[Selection]
━━━━━━

Núria May 19, 2008 at 4:50 am

Hey! I just discovered your blog, and I’m so glad I did! I love it!!!! I’m Spanish from Barcelona and hope to visit your place more frequently.

I’ve seen you are hosting the Weekend Herb blogging, so I’ll send you my recipe in short!



Maria May 19, 2008 at 11:49 am

Every once is a while I make picadillo. I would skip the raisins because cooked soft raisins aren’t my thing. My grandmother used ot make it for me. The recipe I use is:

1-1/2 lbs. ground beef
1-1/2 tsp. Adobo All-Purpose Seasoning with Pepper
2 tbsp. Extra Virgin Olive Oil
1/2 cup finely diced onion
1/2 cup Sofrito
1/2 cup Tomato Sauce
1 tbsp. White Cooking Wine
1 tbsp. Cider Vinegar
2 packets Sazón with Coriander and Annatto
1/8 tsp. Ground Cumin
1/2 cup water
1/4 cup diced Pimientos
1/4 cup sliced Pitted Spanish Olives

1. Season meat with Adobo and set aside.
2. In skillet, heat oil on medium. Stir in the onion and cook until tender and slightly colored.
3. Stir in meat, breaking it up as it browns. When browned, pour off excess fat.

━━━━━━

[Information shown]
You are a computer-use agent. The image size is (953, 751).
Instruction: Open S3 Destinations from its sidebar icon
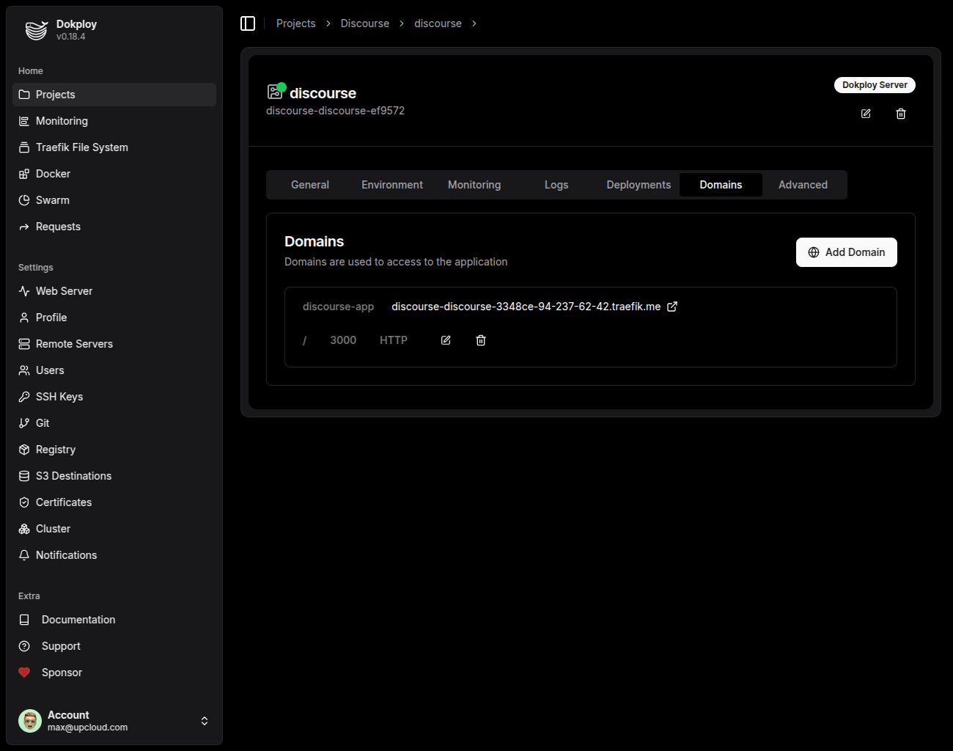(24, 475)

━━━━━━

[Tasks and exercises]
1. Answer these questions about the blog comments on picadillo:
(a) What city is Núria from?
(b) Why would Maria leave out the raisins?
(c) How much ground cumin does Maria's recipe call for?
2. Pick up the blog comments on picadillo right after the last sentence shown and write what comes next.
The listing is not needed for anything here.

[Solved problems]
1.
(a) Barcelona.
(b) Cooked soft raisins aren't her thing.
(c) 1/8 teaspoon.

2.
4. Stir in remaining ingredients, bring to a simmer, lower heat and cook for 15 minutes or until desired consistency. Stir often.

I usually don’t eat it with rice. I either put it in discos to make spanish turnovers or put it into puff pastry.


claire May 19, 2008 at 3:29 pm

Happy birthday to the step-daughter! Looks like she’s a good helper with that baby! I also love the used look of this cookbook…it means that the recipe IS tried and true.


Noble Pig May 20, 2008 at 9:57 am

Happy Birthday and it sounds like a great dish. It’s all about the comfort food.


Ivy May 21, 2008 at 4:58 pm

Hi, I dropped in from WHB as I wanted to add your URL to my post. Happy Birthday for the baby. Your dish sounds great.